Exercise details:
Locate the line that contains "Click copy icon" in the entries below, then repeat it and every following line through the line that contains "Given: Hide the Crop Preview layer", exactly, and no others.

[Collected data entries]
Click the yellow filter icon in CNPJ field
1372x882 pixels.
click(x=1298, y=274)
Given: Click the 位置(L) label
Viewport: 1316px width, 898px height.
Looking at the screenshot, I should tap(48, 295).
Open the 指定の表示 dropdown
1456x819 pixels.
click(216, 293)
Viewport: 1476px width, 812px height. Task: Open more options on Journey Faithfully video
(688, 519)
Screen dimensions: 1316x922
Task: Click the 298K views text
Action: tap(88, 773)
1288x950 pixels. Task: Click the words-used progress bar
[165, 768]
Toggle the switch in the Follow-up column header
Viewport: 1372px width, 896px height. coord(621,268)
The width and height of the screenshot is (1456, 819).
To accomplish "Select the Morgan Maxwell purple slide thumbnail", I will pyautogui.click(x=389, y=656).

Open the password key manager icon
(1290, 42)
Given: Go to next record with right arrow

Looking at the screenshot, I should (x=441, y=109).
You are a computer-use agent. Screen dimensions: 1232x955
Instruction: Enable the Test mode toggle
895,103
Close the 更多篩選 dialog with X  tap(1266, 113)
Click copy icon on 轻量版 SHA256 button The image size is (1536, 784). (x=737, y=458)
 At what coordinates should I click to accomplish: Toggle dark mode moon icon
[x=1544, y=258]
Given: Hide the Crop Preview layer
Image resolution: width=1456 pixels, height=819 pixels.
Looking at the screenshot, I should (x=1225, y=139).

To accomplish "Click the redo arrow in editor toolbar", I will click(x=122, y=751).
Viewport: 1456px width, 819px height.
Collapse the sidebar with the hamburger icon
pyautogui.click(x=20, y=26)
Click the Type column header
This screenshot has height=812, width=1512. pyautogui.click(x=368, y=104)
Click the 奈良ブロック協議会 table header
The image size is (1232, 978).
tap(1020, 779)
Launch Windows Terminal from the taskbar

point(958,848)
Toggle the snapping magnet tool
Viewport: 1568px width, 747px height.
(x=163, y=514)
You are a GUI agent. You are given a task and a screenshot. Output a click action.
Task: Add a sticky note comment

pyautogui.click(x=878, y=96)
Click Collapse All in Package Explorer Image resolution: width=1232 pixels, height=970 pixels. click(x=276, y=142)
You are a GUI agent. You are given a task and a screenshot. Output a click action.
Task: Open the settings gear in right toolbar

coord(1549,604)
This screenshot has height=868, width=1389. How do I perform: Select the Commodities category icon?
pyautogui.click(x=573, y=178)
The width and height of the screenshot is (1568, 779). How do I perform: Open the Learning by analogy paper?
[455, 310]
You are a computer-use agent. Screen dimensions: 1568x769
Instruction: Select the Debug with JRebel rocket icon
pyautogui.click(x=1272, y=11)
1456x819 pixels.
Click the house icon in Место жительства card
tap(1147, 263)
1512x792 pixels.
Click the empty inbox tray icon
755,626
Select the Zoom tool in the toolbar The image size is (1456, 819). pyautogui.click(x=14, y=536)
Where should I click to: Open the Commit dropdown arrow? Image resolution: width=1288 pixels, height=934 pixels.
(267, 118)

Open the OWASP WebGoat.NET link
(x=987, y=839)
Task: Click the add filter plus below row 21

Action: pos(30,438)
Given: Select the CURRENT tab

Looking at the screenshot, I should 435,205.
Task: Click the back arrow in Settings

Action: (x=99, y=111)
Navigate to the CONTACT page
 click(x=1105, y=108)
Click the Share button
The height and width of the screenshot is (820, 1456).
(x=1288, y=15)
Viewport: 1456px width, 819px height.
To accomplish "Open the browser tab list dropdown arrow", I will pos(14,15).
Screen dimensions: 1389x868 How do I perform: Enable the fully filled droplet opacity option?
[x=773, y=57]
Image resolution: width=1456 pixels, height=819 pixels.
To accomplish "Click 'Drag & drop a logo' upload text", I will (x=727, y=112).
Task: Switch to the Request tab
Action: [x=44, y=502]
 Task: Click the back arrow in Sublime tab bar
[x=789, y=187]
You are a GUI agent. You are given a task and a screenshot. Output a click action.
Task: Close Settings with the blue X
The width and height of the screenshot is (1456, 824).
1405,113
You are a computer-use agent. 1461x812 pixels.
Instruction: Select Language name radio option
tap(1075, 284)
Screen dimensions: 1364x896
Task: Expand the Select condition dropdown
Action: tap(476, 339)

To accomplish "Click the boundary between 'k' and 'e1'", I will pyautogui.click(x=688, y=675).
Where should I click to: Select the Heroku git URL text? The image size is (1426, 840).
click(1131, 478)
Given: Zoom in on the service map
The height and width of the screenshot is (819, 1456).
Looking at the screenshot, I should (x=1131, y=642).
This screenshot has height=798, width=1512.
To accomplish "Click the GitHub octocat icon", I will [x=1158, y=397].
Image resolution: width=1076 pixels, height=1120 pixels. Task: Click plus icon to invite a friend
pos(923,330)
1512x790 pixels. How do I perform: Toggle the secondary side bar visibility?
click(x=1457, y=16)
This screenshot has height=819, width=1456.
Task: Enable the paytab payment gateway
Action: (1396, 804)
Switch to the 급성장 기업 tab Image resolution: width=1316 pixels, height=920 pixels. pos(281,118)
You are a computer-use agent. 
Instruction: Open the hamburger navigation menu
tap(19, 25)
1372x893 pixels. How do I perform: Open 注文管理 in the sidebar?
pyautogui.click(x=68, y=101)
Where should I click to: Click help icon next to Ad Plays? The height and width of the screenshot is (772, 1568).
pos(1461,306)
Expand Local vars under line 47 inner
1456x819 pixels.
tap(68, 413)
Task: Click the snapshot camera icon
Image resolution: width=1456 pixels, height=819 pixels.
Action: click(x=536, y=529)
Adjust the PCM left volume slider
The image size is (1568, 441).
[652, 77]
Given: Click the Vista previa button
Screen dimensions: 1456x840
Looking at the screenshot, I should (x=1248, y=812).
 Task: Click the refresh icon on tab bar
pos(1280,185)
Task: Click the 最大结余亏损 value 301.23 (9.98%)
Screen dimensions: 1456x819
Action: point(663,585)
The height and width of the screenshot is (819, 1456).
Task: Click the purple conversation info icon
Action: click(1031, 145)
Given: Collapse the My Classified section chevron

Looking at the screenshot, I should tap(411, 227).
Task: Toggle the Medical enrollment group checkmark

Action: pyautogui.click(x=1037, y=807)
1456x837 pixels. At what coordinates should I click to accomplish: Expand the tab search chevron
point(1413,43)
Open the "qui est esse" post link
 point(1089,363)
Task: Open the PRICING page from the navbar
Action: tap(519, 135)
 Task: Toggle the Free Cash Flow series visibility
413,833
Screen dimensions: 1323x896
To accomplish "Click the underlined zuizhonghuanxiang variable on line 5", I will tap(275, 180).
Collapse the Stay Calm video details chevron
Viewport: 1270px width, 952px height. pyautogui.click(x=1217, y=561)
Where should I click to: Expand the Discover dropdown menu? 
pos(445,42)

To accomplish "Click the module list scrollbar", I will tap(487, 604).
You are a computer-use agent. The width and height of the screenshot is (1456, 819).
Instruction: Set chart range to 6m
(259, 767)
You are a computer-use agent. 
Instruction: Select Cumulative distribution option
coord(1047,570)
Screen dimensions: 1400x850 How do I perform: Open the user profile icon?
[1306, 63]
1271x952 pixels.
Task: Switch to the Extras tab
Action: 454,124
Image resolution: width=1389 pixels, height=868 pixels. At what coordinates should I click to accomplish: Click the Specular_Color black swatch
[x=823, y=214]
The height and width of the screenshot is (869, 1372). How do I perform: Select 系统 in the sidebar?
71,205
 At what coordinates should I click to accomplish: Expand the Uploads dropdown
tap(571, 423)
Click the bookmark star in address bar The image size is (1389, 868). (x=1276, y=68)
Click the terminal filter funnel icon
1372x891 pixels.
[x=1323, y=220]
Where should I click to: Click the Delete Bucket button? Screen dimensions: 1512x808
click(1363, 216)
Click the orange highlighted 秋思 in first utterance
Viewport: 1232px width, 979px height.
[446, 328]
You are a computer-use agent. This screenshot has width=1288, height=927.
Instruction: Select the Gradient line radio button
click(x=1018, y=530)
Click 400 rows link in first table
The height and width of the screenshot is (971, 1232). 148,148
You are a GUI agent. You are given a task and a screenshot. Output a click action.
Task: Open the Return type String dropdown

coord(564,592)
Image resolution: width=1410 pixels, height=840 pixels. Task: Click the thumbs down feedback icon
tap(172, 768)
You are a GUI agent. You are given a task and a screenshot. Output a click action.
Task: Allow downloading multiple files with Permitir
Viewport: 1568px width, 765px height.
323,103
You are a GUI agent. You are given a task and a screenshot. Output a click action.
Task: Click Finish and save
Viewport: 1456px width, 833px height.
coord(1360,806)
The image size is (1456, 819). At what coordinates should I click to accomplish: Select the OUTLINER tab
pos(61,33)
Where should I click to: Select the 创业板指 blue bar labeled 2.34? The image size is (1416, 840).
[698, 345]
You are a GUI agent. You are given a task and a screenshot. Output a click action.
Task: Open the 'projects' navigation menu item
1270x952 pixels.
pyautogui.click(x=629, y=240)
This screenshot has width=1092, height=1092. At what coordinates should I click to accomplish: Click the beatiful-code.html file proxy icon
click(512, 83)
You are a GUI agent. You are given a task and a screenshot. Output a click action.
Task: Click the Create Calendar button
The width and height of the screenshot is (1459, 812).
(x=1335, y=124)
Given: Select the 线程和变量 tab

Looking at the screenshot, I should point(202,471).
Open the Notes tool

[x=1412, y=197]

Task solution:
Click copy icon on 轻量版 SHA256 button The image size is (1536, 784). (x=737, y=458)
 At what coordinates should I click to accomplish: Toggle dark mode moon icon
[x=1544, y=258]
Given: Hide the Crop Preview layer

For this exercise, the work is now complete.